▶ **DESCRIPTION OF THE TASK**:
Nothing outside the range is wanted. Repeat exactly the lines below from the one with "The height and" through the one with "You are a computer-use agent.".

▶ **RECORDED DATA**:
--------------------------------------------------

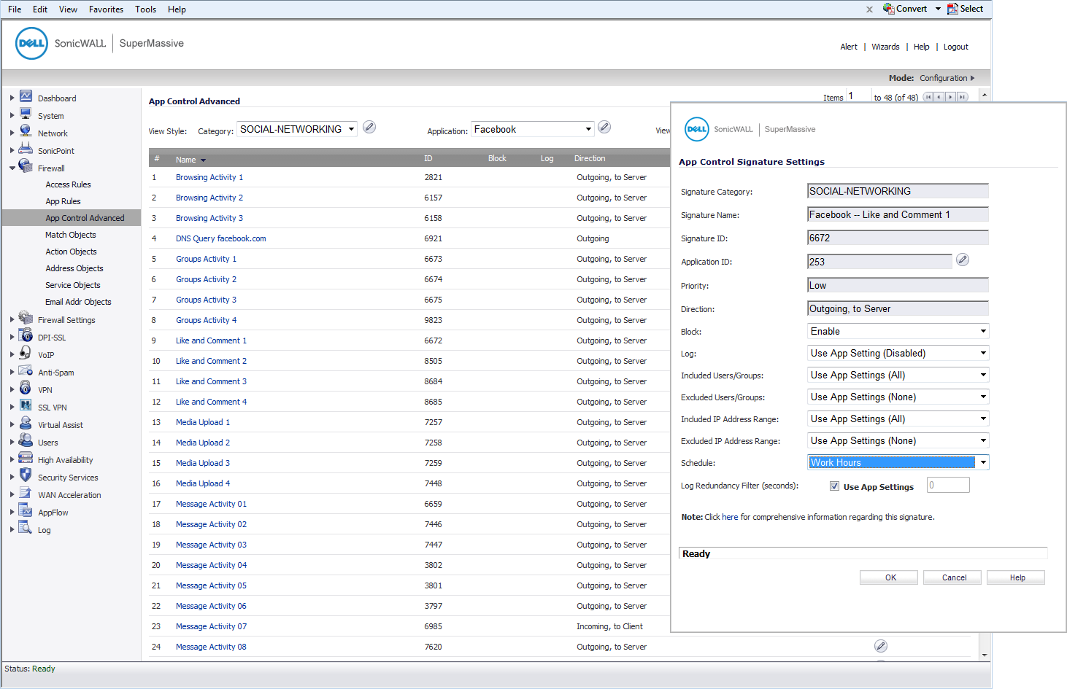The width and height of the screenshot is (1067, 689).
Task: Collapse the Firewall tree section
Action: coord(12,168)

--------------------------------------------------

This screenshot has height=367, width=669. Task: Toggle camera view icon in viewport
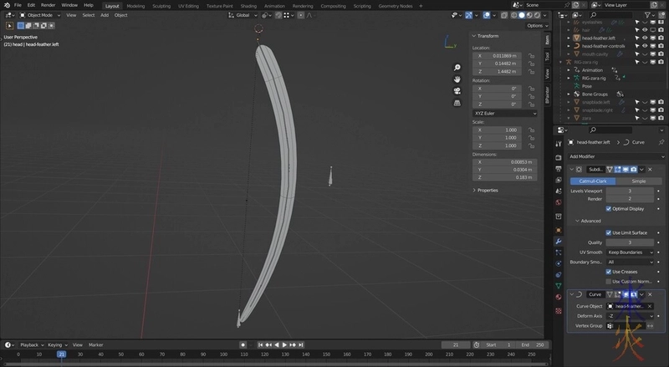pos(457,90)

--------------------------------------------------

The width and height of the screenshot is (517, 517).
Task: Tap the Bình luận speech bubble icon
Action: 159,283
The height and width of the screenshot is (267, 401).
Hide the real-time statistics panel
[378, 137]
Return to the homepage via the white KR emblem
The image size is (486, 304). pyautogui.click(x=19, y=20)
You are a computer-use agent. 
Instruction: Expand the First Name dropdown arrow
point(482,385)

--------------------------------------------------

▶ **WRITTEN RESPONSE**:
The height and width of the screenshot is (267, 401).
Hide the real-time statistics panel
[378, 137]
Return to the homepage via the white KR emblem
The image size is (486, 304). pyautogui.click(x=19, y=20)
You are a computer-use agent. 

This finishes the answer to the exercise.